As outspoken as he is against Grayling’s cuts to legal aid, Khan won’t pledge to reverse them if Labour are elected in 2015. ‘It’s not as simple as that,’ he tells me. ‘That’s the sort of thing that lawyers who are angry – but naive – say. The budget in 2010 was £8.5 billion. In 2015, it will be £6.5 billion. There simply isn’t the money there to restore the cuts made in LASPO, or in the criminal stuff.’

Crocodile tears
Khan reckons the cuts to legal aid are just one aspect of a ‘pattern of behaviour’ of the coalition government, whereby ‘they’ve tried to reduce the ability of the citizen to hold the executive to account.‘ He lists the government’s plans to withdraw from the European Convention of Human Rights (ECHR), changes to Freedom of Information requests, changes to judicial review, and ‘gagging NGOs’ via the lobbying bill as further examples.

He says the public should be ‘outraged’ that the Tories are trying to scrap the Human Rights Act. ‘The Human Rights Act is another exemplar of the tools that citizens need to hold the state to account,’ he says. ‘Democracy is more than just the ballot box. It’s about society holding the state to account.’

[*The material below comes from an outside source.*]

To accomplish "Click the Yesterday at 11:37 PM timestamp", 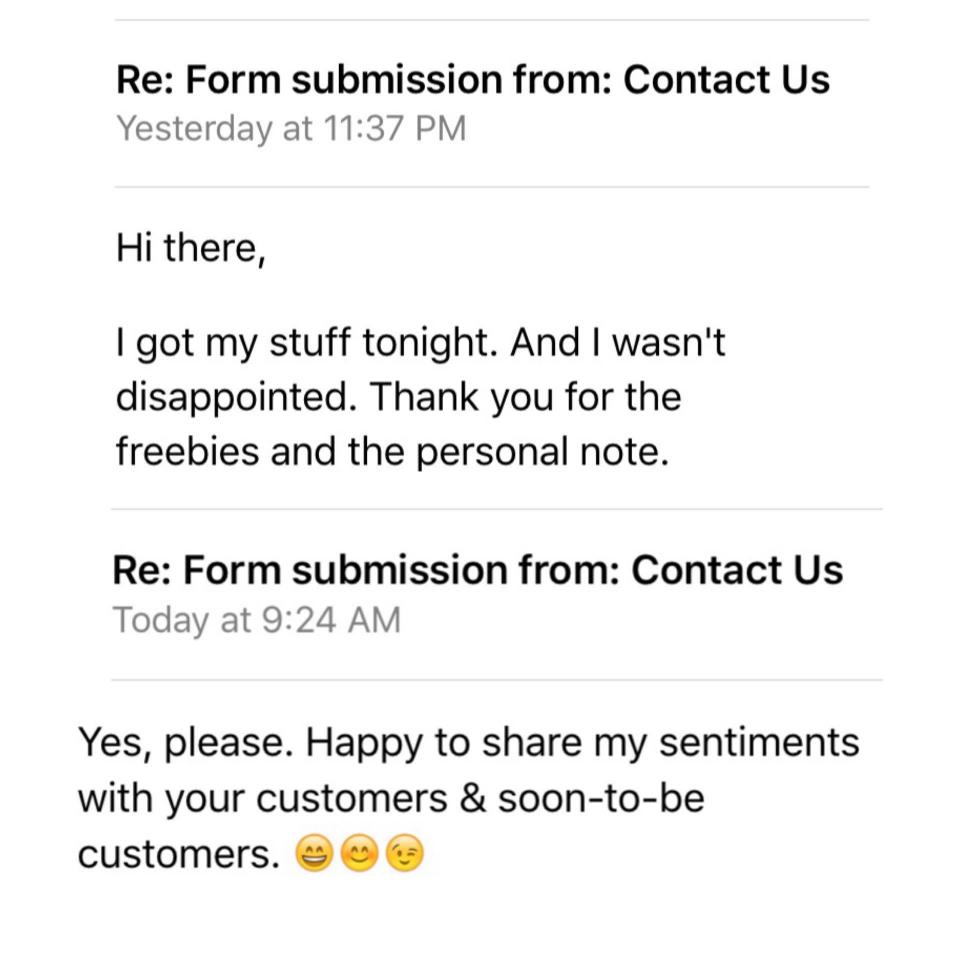I will [291, 129].
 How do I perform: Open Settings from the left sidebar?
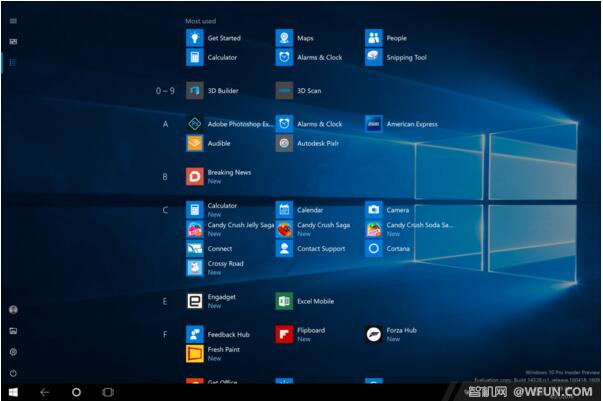tap(13, 351)
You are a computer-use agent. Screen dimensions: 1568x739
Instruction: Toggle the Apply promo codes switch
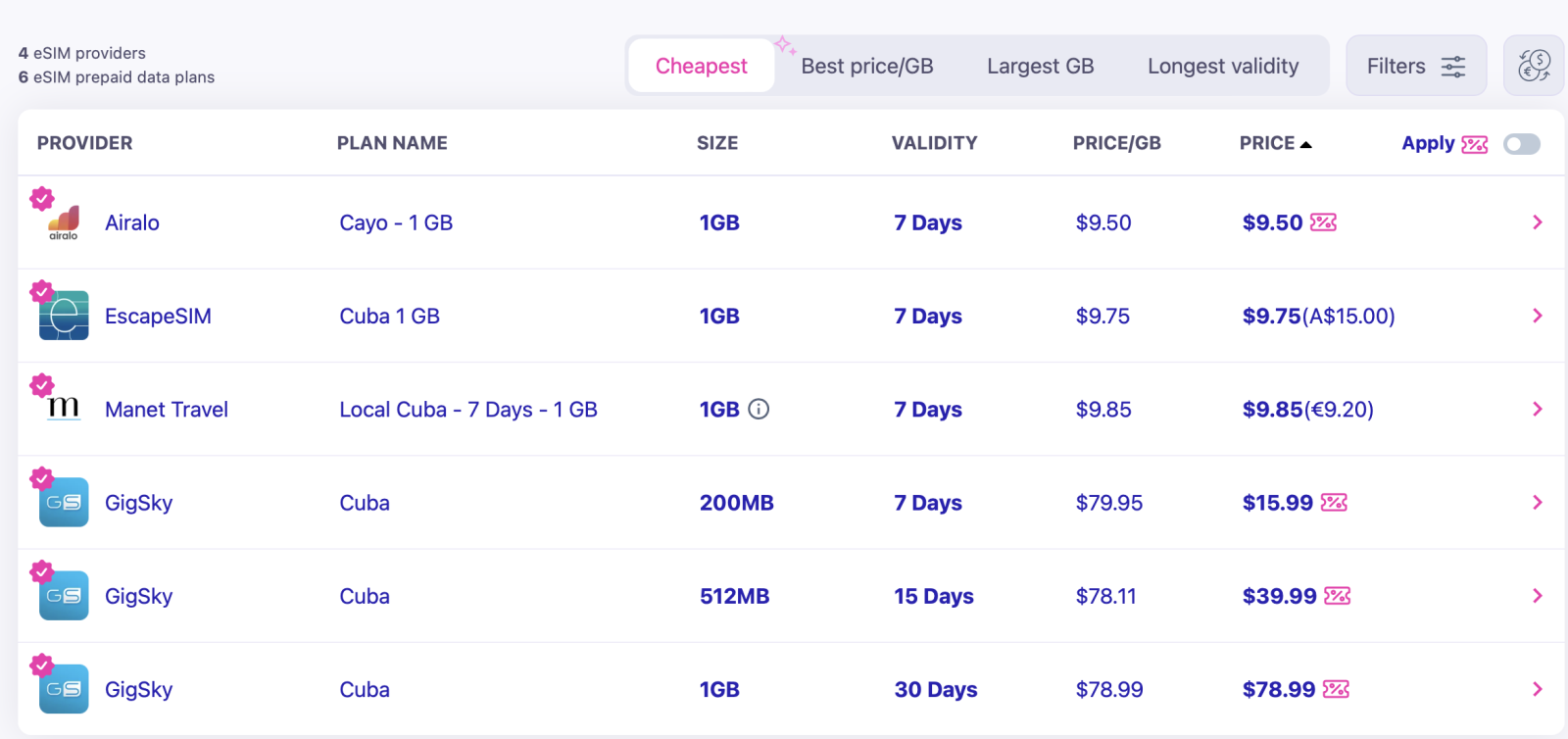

Seizing another opportunity to criticise Grayling when the subject turns to the government’s new Criminal Justice and Courts Bill – which introduces measures to restrict judicial review – Khan says: ‘He’s diluting the ability of community groups and citizens to hold power to account. He doesn’t think they should be able to do so. There’s an arrogance from this lot – they think they are born to rule. But even the underdog deserves the opportunity to challenge power.’

‘The disgraceful thing – and it’s disgraceful – is how the Liberal Democrats have propped them up and allowed this to happen. What I find nauseating is the likes of Simon Hughes or Nick Clegg – the crocodile tears they have. They should be held to account because Chris Grayling could not do what he’s doing but for the support of the Liberal Democrats.’

Despite numerous damning attacks on the current government – and in particular the justice department – throughout our conversation, Khan reiterates that he will ‘not fall into the trap of saying there is a get out of jail free card if the cuts go through’ because he doesn’t want legal aid lawyers to ‘give up the fight.’

‘We can’t be defeatist,’ he concludes. ‘But at the end of the day if we don’t win on this particular round, we’ve got to make sure that we get them out so we can start repairing the damage.’